Kanal 112, NewsOne und ZIK genießen in der Ukraine einen zweifelhaften Ruf. Die Sender wurden allesamt zwischen 2018 und 2019 von Kosak gekauft und dienten seitdem offen als Sprachrohre der russlandnahen Oppositionsplattform. »Es ist kein Journalismus, sondern reine Propaganda, und zwar sogar im Interesse des Okkupanten«, betont Mychajlo Podoljak, Medienberater des Präsidenten Selenskyj. Die Sender haben aufgepasst, um im Rahmen des Gesetzes zu bleiben. »Dennoch war die ständige Position, dass die Ukraine an allem schuld sei, man nun wieder die Freundschaft mit Russland angehen sollte und auf dem Maidan ein bewaffneter Putsch stattfand«, relativiert Medienexperte Otar Dowschenko.

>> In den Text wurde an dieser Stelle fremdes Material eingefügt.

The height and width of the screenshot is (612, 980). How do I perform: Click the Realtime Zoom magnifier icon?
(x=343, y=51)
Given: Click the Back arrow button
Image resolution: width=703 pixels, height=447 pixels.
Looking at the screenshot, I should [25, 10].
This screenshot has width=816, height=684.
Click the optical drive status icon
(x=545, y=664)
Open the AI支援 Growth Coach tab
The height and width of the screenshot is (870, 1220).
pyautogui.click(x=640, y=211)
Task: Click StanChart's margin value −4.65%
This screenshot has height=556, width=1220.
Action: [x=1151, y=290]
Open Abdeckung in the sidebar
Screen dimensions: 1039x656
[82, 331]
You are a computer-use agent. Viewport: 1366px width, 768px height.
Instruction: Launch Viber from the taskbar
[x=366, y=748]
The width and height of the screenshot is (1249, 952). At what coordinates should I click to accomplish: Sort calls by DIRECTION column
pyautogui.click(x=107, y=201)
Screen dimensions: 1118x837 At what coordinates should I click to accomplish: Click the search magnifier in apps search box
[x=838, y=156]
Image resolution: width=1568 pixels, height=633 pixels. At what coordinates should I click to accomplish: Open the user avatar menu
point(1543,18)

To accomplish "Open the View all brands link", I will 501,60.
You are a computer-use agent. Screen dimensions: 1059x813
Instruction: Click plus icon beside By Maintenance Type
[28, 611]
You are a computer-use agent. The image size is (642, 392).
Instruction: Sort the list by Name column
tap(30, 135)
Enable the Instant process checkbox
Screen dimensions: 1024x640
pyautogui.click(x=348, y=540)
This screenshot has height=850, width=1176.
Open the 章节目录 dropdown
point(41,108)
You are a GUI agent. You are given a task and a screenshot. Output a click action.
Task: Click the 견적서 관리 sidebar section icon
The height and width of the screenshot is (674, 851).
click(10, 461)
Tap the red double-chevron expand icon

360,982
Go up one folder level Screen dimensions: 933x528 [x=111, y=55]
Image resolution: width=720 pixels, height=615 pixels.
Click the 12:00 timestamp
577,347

Die Sender haben zuletzt Selenskyj hart kritisiert, obwohl man mit ihm am Anfang seiner Amtszeit noch verhalten umging. Dies dürfte zu den Gründen gehören, warum Selenskyj überraschend diesen Entschluss traf. Als reine Nachrichtensender wurden sie gerne im Osten des Landes angeschaut, wo Selenskyjs Partei Diener des Volkes, die bei der Parlamentswahl 2019 noch die absolute Mehrheit bekam, mit der Oppositionsplattform konkurriert. Es mehren sich die Umfragen, die der Oppositionsplattform den ersten Platz geben, während auch die persönlichen Umfragewerte Selenskyjs langsam abstürzen.
Es ist umstritten, ob Selenskyj durch die Abschaltung der Sender deren Zuschauer gewinnen kann. Deren Programme wurden eher von der älteren Bevölkerung angesehen, die mehrheitlich nicht in der Lage ist, auf neue Medien umzusteigen. Das heißt, dass sie nach anderen Alternativen im TV suchen werden, die möglicherweise positiver über den Präsidenten berichten werden. Doch im Moment bekommt die Oppositionsplattform eher neue rhetorische Argumente, die sie schon gerne nutzt. »Der Faschismus bekam in unserem Land mit Grün (Parteifarbe der Diener des Volkes - Anmerkung) eine neue Farbe«, betonen bereits ranghohe Parteifunktionäre von der Parlamentsbühne.